**WHAT TO WORK ON**
Please tally the lines in the records that include the word "computer" and answer with the bare number.

(Records from a data collection)
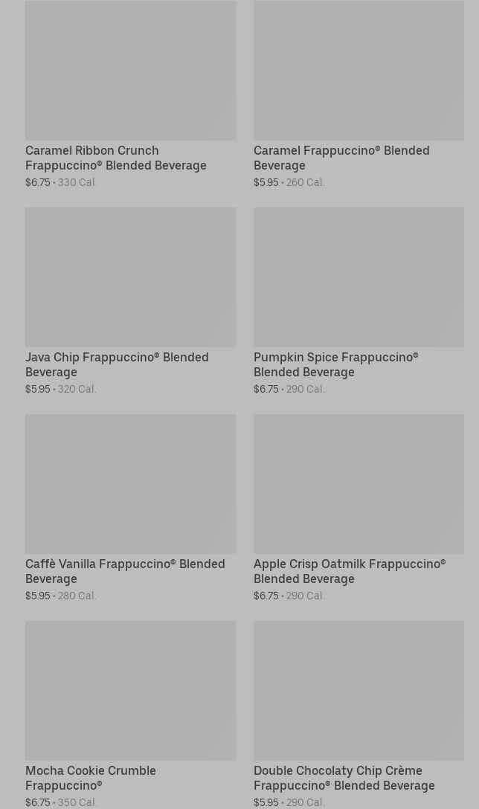This screenshot has height=809, width=479.
Task: Choose the Caffè Vanilla Frappuccino image
Action: click(130, 483)
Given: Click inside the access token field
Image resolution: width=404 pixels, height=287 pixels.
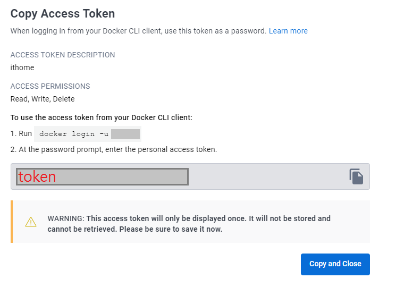Looking at the screenshot, I should (266, 176).
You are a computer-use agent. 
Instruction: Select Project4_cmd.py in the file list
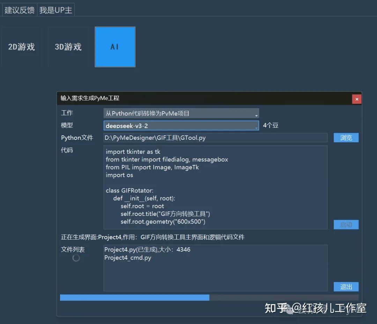(x=128, y=258)
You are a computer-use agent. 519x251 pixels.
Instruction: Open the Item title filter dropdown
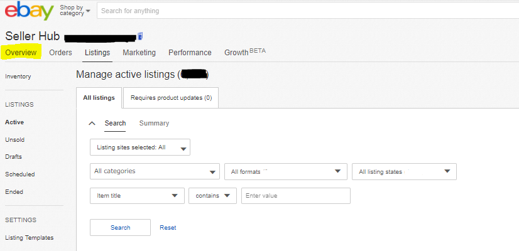[x=137, y=196]
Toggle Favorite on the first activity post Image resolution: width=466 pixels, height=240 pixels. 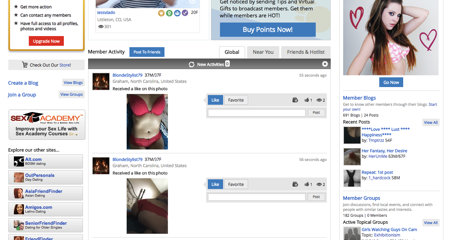coord(236,100)
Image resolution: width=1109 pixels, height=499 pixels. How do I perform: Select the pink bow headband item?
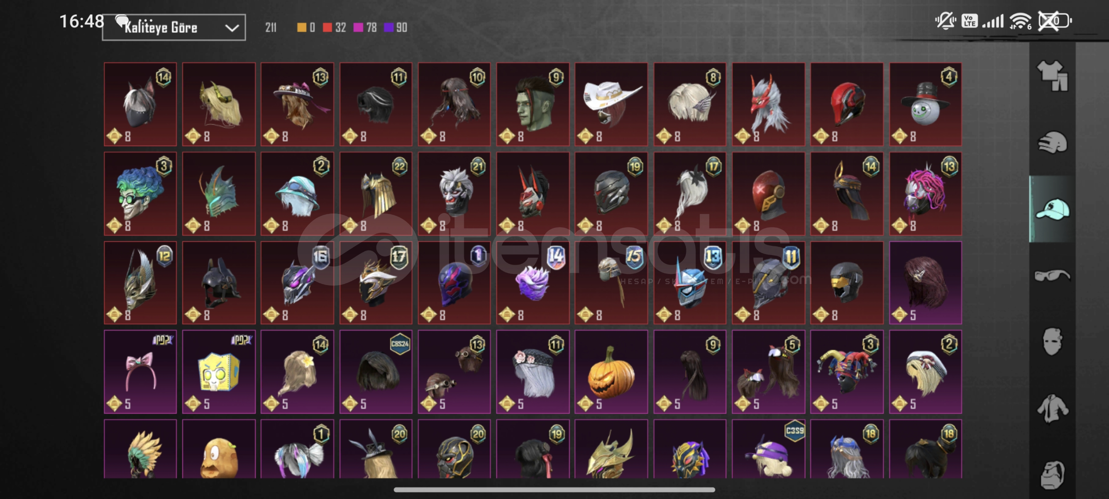140,372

**SOLUTION TO THIS TASK**
2